Here is the thing, holidays are hard no matter the season. It is all about self-preservation you can only do what you are comfortable with. There is nothing wrong with cutting out the lights in the house and having a spooky movie night with your loved one. Or leave a bowl out on the porch with a totally useless “only take one piece” sign on it. You know some delinquent kid is going to be all greedy pants and dump the entire contents of the bowl in his Halloween bag. Watch out, it could be Chris. He has a huge, uncontrollable sweet-tooth. One thing we are all being trained to be good at is making the best of the situation we are in. We have learned to take a piece of road kill and turn it into a festive Halloween decoration instead of sobbing by the road for the beloved opossum. (Does anyone know why those nasty buggers exist?) Sorry, my digression has passed.
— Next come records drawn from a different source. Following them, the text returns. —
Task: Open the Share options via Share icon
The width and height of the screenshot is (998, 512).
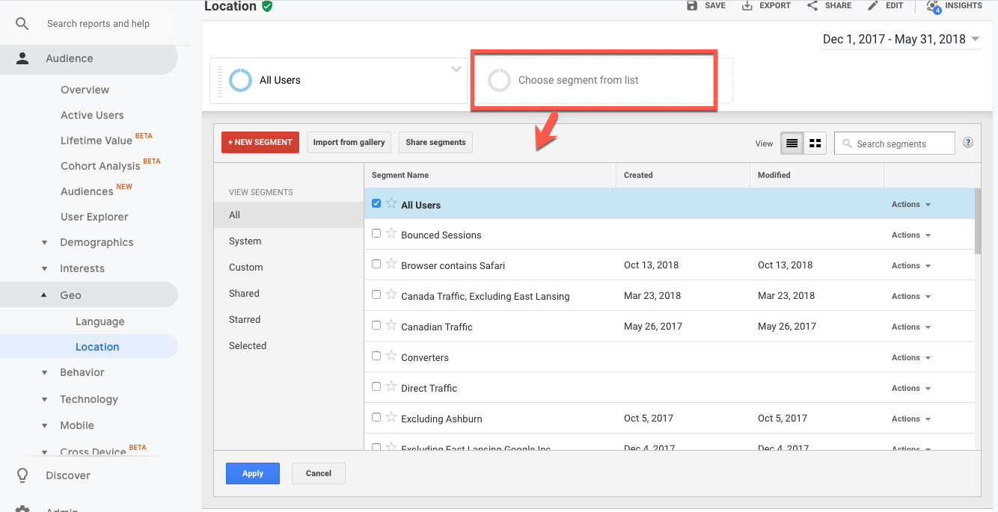Action: [811, 6]
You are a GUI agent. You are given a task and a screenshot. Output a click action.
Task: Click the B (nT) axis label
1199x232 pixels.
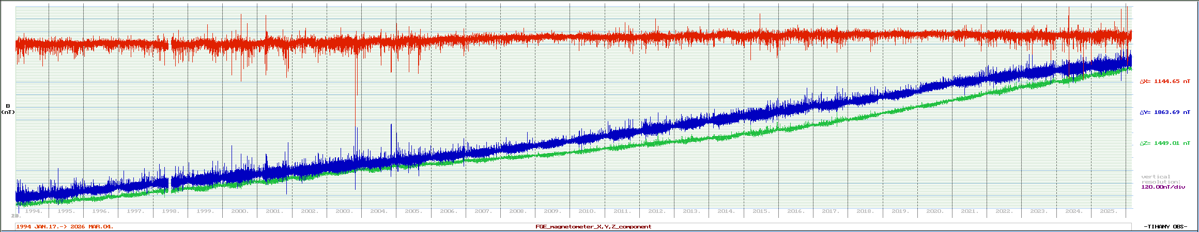(x=8, y=109)
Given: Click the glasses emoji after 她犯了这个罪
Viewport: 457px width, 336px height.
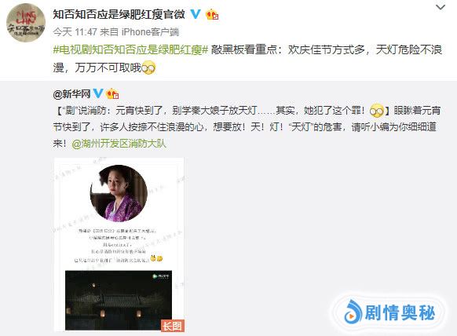Looking at the screenshot, I should [377, 111].
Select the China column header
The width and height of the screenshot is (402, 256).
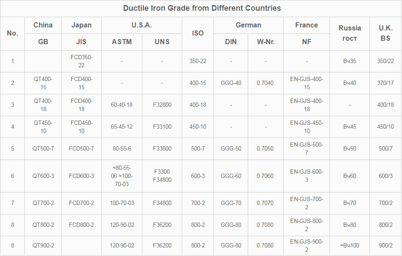click(x=43, y=25)
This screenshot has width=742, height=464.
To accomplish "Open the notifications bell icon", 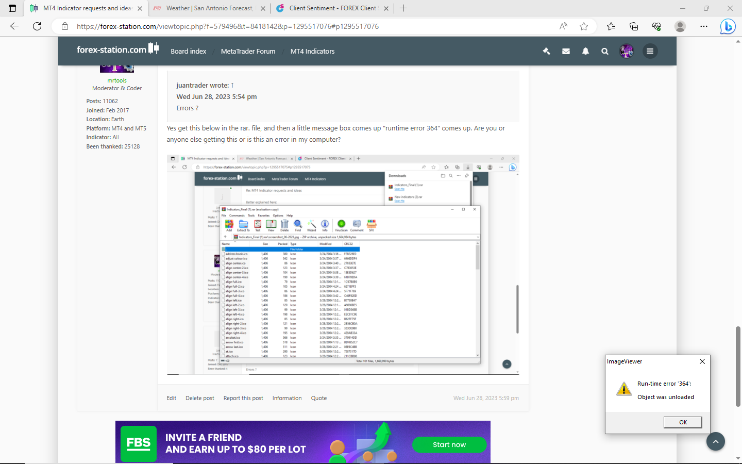I will point(585,51).
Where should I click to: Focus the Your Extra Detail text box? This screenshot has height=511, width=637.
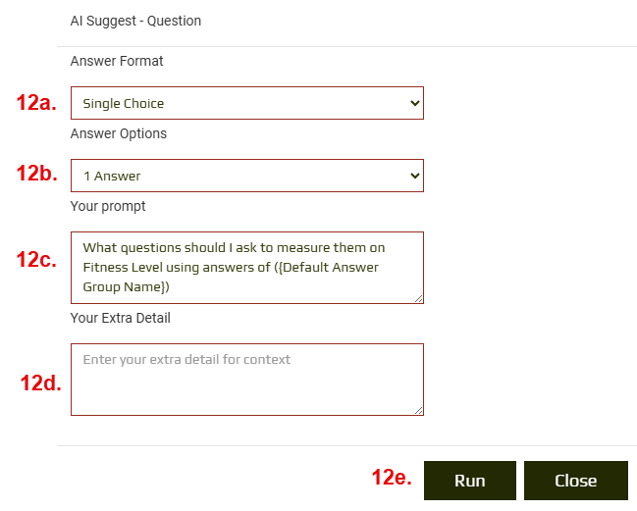pos(246,379)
Basically, try not to focus on the have nots in your life, instead focus on the haves. You have a desire to start or expand your family. You have the opportunity to make kids that you don’t know scream without getting in trouble. You have the chance to dress like an idiot and be complimented for it. AND, you have a group of friends ready to help you get through another holiday that you can’t live the family life you are dreaming of. Happy Halloween!